**What you are asked to do**. Format the data below as a Markdown table with two columns, Row and Line. Number each nonblank line in order and leave out the blank lines.

**Dataset records**.
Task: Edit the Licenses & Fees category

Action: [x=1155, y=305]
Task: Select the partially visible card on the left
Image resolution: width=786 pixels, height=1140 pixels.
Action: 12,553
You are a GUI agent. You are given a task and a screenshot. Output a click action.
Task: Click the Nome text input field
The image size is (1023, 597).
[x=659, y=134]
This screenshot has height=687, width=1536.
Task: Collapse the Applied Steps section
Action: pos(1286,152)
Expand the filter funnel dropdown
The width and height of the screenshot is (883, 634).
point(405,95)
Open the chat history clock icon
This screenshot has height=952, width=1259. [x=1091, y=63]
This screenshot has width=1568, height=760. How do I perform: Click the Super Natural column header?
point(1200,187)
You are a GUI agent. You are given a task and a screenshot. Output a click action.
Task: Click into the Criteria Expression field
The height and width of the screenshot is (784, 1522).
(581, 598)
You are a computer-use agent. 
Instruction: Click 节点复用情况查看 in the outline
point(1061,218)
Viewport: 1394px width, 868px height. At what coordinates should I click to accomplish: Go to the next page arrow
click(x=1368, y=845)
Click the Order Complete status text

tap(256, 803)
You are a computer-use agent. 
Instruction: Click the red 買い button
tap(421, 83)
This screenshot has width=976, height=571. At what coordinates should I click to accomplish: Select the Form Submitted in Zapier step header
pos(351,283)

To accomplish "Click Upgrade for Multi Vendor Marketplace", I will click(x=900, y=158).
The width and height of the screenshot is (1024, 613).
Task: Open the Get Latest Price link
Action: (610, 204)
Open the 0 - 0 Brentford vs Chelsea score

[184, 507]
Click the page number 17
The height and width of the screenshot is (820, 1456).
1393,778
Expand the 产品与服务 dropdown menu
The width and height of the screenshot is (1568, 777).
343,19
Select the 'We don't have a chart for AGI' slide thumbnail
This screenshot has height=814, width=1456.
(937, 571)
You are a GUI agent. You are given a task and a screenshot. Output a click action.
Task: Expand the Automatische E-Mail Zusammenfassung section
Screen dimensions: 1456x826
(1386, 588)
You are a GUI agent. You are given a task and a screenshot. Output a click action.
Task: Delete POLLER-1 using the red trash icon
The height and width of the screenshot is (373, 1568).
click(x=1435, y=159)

**Response**.
| Row | Line |
|---|---|
| 1 | Task: Edit the Licenses & Fees category |
| 2 | Action: [x=1155, y=305] |
| 3 | Task: Select the partially visible card on the left |
| 4 | Image resolution: width=786 pixels, height=1140 pixels. |
| 5 | Action: 12,553 |
| 6 | You are a GUI agent. You are given a task and a screenshot. Output a click action. |
| 7 | Task: Click the Nome text input field |
| 8 | The image size is (1023, 597). |
| 9 | [x=659, y=134] |
| 10 | This screenshot has height=687, width=1536. |
| 11 | Task: Collapse the Applied Steps section |
| 12 | Action: pos(1286,152) |
| 13 | Expand the filter funnel dropdown |
| 14 | The width and height of the screenshot is (883, 634). |
| 15 | point(405,95) |
| 16 | Open the chat history clock icon |
| 17 | This screenshot has height=952, width=1259. [x=1091, y=63] |
| 18 | This screenshot has width=1568, height=760. How do I perform: Click the Super Natural column header? |
| 19 | point(1200,187) |
| 20 | You are a GUI agent. You are given a task and a screenshot. Output a click action. |
| 21 | Task: Click into the Criteria Expression field |
| 22 | The height and width of the screenshot is (784, 1522). |
| 23 | (581, 598) |
| 24 | You are a computer-use agent.  |
| 25 | Instruction: Click 节点复用情况查看 in the outline |
| 26 | point(1061,218) |
| 27 | Viewport: 1394px width, 868px height. At what coordinates should I click to accomplish: Go to the next page arrow |
| 28 | click(x=1368, y=845) |
| 29 | Click the Order Complete status text |
| 30 | tap(256, 803) |
| 31 | You are a computer-use agent.  |
| 32 | Instruction: Click the red 買い button |
| 33 | tap(421, 83) |
| 34 | This screenshot has width=976, height=571. At what coordinates should I click to accomplish: Select the Form Submitted in Zapier step header |
| 35 | pos(351,283) |
| 36 | To accomplish "Click Upgrade for Multi Vendor Marketplace", I will click(x=900, y=158). |
| 37 | The width and height of the screenshot is (1024, 613). |
| 38 | Task: Open the Get Latest Price link |
| 39 | Action: (610, 204) |
| 40 | Open the 0 - 0 Brentford vs Chelsea score |
| 41 | [184, 507] |
| 42 | Click the page number 17 |
| 43 | The height and width of the screenshot is (820, 1456). |
| 44 | 1393,778 |
| 45 | Expand the 产品与服务 dropdown menu |
| 46 | The width and height of the screenshot is (1568, 777). |
| 47 | 343,19 |
| 48 | Select the 'We don't have a chart for AGI' slide thumbnail |
| 49 | This screenshot has height=814, width=1456. |
| 50 | (937, 571) |
| 51 | You are a GUI agent. You are given a task and a screenshot. Output a click action. |
| 52 | Task: Expand the Automatische E-Mail Zusammenfassung section |
| 53 | Screen dimensions: 1456x826 |
| 54 | (1386, 588) |
| 55 | You are a GUI agent. You are given a task and a screenshot. Output a click action. |
| 56 | Task: Delete POLLER-1 using the red trash icon |
| 57 | The height and width of the screenshot is (373, 1568). |
| 58 | click(x=1435, y=159) |